By Amy Sondova I was going to read Psalm 46, my steadfast passage where I turn where I don’t know where else to go. But the pages in my Bible stuck together so I ended up on Psalm 42 (read here), which starts out, “As the deer pants for the water…” If you’ve ever been to youth group, Bible camp, or a exceptionally touching bonfire, you’ve heard the song. It’s such a happy little tune, you know? You can even sing it as a round.
Yet Psalm 42 is far from a cheery church song; it’s a passionate plea for help. It starts out pleasant enough stating, “As the deer pants for the water, so my soul longs after You.” That is, until you realize animals pant when they’re REALLY thirsty. Have you ever seen a goat or cow or horse pant? Dogs pant all the time; they look happy, but other animals tend to pant when they’re VERY thirsty.
The soul in this passage is practically dehydrated for God.
Reading down to verse 3 it’s easy to understand why the psalmist’s soul was so parched. It reads, “My tears have been my food day and night…” There were several dark times in my life where I was in this place. I would cry myself to sleep, wake up with swollen eyes and cry again, and then I’d hobble through the day trying to make sense of my life between tears. If you’ve been there, you know how absolutely exhausting this type of extreme mourning can be–and how you may only stop crying because you have no more liquid left in your tear ducts.

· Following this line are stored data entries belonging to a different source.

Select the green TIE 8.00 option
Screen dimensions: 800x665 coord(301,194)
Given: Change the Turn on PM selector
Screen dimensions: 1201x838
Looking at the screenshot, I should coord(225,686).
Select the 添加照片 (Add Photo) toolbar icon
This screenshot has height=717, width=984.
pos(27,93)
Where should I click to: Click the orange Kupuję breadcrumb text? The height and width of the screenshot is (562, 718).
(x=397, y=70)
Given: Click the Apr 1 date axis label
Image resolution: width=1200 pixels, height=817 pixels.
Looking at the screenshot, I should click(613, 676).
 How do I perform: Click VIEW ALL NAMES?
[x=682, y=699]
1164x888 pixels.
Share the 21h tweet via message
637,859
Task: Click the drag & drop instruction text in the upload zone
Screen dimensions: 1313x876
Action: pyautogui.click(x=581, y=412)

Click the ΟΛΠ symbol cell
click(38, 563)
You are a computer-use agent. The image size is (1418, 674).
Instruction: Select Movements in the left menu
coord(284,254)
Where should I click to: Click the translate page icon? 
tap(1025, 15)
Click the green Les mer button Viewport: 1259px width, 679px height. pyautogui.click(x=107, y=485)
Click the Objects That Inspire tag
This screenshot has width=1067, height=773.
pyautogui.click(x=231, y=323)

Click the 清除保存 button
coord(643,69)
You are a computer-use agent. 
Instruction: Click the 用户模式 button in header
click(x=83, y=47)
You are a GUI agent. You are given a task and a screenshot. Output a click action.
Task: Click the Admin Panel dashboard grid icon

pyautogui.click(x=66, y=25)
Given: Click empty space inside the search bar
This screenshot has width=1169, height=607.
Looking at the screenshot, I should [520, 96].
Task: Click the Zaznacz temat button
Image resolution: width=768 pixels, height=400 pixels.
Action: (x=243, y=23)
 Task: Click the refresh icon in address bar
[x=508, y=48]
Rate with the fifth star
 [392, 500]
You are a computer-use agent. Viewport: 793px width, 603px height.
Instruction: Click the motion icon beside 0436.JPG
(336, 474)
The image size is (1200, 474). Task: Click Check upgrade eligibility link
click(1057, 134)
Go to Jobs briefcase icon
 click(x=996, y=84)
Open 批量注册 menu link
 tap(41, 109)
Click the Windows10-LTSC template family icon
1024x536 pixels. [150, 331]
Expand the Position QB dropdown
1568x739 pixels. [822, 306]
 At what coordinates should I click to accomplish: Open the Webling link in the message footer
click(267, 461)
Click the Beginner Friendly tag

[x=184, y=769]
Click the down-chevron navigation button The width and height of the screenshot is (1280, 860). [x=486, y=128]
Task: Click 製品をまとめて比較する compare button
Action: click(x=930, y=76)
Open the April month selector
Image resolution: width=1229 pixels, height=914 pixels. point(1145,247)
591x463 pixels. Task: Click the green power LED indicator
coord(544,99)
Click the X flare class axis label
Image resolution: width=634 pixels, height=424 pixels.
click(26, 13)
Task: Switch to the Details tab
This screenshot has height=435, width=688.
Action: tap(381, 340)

The verse then continues, “…while men say to me all day long, ‘Where is your God?'” As if things weren’t bad enough, now you’ve got “the liars” questioning your very real emotions because obviously those who trust God don’t have problems or feelings or anything, right? (The term “the liars” comes from Amy Courts’ song “The Liars,” which you can listen to on her MySpace page. Part of the song goes, “But now the liars say that you’ve deceived me/ And I can’t hear your voice above the crowd/ So can you speak a little louder”).
The passage seems to hit a crisis of belief on verse 5 which starts out with writer addressing his own soul, “Why are you downcast, O my soul? Why so disturbed within me?” I can’t even begin to tell you how many of my prayers to God are just questions. And then the writer shifts focus with this line, “Put your hope in God…” It seems like he (it’s probably a “he”, sorry girls!) is actually telling himself to put his hope in God, like positive self talk.
Then the psalmist finishes the statement with this assertion, “…for I will yet praise him, my Savior and my God.”
Let’s recap and put this all together. The psalmist soul is dehydrated for God and he is crying day and night (literally and/or figuratively). While he’s in his state of misery, he is mocked (much like Job was mocked by his wife) by “the liars”. Where is your God now? Where indeed? It seems like the writer asks himself that very question and then says, “But, wait, why am I so depressed? I’ve no idea, but YET I will trust God. I will believe in Him no matter what the liars say or how things appear to be.” The rest of the psalm repeats this pattern, but the writer also reminds himself that God has always been faithful to Him.
The most powerful word in this whole passage to me is small and seems almost insignificant. In fact, it’s so short it only has three letters. The word is “yet”. This psalm doesn’t deny that human tragedies, depression, emotions, and horrible experiences or times when faith cannot be found, when God seems distant, and we just want to give up. Instead of denying emotion and feeling, this psalm embraces it and then flips it on its head with a simple “yet”.
Yes, this sucks, yet I will trust God.
It’s in the “yet’s” of life where we truly find the stuff of faith. We hold on to what seems foolish to a dying world, gasping for air, as the liars look on and laugh, “Where is your God now?” Yet we believe, even as we struggle with doubt. Yet we believe.